Histórico



No dia 15 de fevereiro de 1990 um grupo de servidores se uniram para criar uma entidade que representasse os servidores penitenciários da região Noroeste.

Esse grupo não sabia que a entidade que nascia humilde, apenas para defender os interesses e direitos do pessoal do interior, se tornaria um grande sindicato de agentes penitenciários da América Latina.

A primeira sede, alugada, era um barracão na antiga Serraria Brasil na baixada da Vila Independência, em Bauru. Depois, seu último endereço alugado, a casa acanhada de piso torto, com móveis improvisados, portinhola de madeira na recepção e quintal com muros de tijolos carcomidos pelo tempo. Nessa época abrimos as primeiras subsedes em Pirajuí e em seguida a de Serrana.

A casa da rua Saint Martin foi durante anos a sede do SINDCOP. As assembleias eram realizadas no quintal, onde os servidores se acomodavam para deliberarem sobre seus interesses, e as angústias da época.

Esses lugares simples (sede e subsedes) foram palcos de debates acirrados e de um aprendizado difícil, muitas vezes dolorido como a greve de 2004.
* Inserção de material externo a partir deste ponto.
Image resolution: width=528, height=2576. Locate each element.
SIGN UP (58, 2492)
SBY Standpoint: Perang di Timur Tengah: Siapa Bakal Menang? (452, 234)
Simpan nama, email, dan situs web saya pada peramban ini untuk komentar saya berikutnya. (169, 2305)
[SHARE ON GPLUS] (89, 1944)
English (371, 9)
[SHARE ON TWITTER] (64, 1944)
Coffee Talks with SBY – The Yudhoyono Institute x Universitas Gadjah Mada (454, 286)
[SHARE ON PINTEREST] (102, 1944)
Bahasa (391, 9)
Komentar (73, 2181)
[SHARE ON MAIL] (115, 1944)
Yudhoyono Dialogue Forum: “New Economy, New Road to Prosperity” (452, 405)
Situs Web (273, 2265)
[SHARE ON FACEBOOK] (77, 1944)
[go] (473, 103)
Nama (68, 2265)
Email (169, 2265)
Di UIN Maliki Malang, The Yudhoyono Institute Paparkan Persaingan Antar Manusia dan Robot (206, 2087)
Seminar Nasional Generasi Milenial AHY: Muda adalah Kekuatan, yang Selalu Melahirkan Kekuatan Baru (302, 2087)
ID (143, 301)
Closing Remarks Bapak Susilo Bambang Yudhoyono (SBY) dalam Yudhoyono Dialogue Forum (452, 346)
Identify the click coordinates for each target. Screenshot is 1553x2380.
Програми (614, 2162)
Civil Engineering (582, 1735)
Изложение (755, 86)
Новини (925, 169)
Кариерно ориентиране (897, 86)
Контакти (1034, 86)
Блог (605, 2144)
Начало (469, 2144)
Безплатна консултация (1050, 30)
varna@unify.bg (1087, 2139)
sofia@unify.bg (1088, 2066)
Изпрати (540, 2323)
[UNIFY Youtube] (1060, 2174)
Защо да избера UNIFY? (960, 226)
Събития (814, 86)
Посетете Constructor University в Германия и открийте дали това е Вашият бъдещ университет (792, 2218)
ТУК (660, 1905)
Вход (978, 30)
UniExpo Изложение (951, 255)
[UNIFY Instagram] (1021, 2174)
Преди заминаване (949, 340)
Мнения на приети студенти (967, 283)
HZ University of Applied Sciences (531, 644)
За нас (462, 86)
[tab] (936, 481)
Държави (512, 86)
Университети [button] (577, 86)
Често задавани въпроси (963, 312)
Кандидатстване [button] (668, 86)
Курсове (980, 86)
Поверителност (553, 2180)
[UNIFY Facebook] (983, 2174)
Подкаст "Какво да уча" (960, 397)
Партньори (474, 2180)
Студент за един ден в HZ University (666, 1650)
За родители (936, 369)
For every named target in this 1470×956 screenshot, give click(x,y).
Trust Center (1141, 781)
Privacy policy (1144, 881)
Foram também pontos de partida para momentos de muita coragem, como na megarebelião de 2006, quando somente depois de percorrer todas as unidades prisionais da região, os diretores se deram conta do risco e retiram (pela primeira e única vez) a placa com o nome da entidade que ficava na frente da sede. Fizeram isso porque temiam represálias do crime organizado.

No começo da caminhada a diretoria não dispunha de veículo próprio e as viagens eram feitas nos veículos pessoais dos diretores.

Não era possível ir muito longe por causa da falta de dinheiro. As mobilizações e lutas eram restritas a São Paulo.

O sindicato atuava isolado, sem respaldo de entidades de graus superiores e sem apoio político.

Democraticamente os diretores foram mudando a cada nova eleição e a entidade foi crescendo naturalmente.

Sempre preocupados em ter uma reserva econômica, o sindicato em meados dos anos de 2000 fez a compra, em várias prestações mensais, do terreno na rua Manuel Bento da Cruz. Anos mais tarde, com o terreno pago iniciou-se a construção da sede da entidade.

Depois da sede concluída veio a compra do primeiro veículo – um Fiat Uno. Começou então as primeiras viagens longas.

A filiação à primeira central permitiu a capacitação da diretoria e a ampliação da luta.

O SINDCOP não parou de crescer.

Profissionalizou o jurídico, a comunicação, investiu em novas subsedes e pontos de apoio aos filiados (já somam oito) e conquistou um número razoável de associados, se tornando uma das entidades mais respeitadas do país.

Graças ao SINDCOP a luta do servidor penitenciário saiu do anonimato. Protestos contra as Reformas da Previdência e Trabalhistas colocaram a entidade em destaque na imprensa nacional.

Ações do sindicato permitiram a construção de uma nova identidade do servidor penitenciário.

Agora, somos fortes, unidos e respeitados. Temos uma diretoria atuante que não mede esforços para protestar, se mobilizar e se deslocar para os mais variados pontos do país, para debater, defender e assegurar os direitos dos servidores.

Tudo isso, sem contribuição sindical e com o trabalho voluntário de servidores que não se afastaram de seus cargos para lutar pelo coletivo.

Nos últimos anos, o SINDCOP ganhou uma nova sede, moderna e bem equipada com uma diretoria atuante e capacitada.

Chegamos até aqui sem dívidas, trabalhando com seriedade e ética e com muito respeito a confiança que os filiados depositam na entidade, mas ainda não estamos satisfeitos. 

Queremos melhorar ainda mais os serviços prestados aos nossos filiados e também deixá-lo mais seguro neste tempo de crise, de precarização dos serviços públicos e de ameaça de privatização do sistema penitenciário.

Agora a luta é outra, mas podem ter certeza que colocaremos toda a nossa estrutura a disposição daqueles que querem continuar lutando conosco. Queremos chegar aos 30 anos ainda mais fortes.

Por isso, neste aniversário de 29 anos, convidamos toda a categoria a somar, participar e se engajar na defesa dos nossos interesses. Daqui para frente muitos serão surpreendidos pelas ações do SINDCOP e com certeza todos os servidores, filiados ou não, sentirão orgulho da função que desempenham.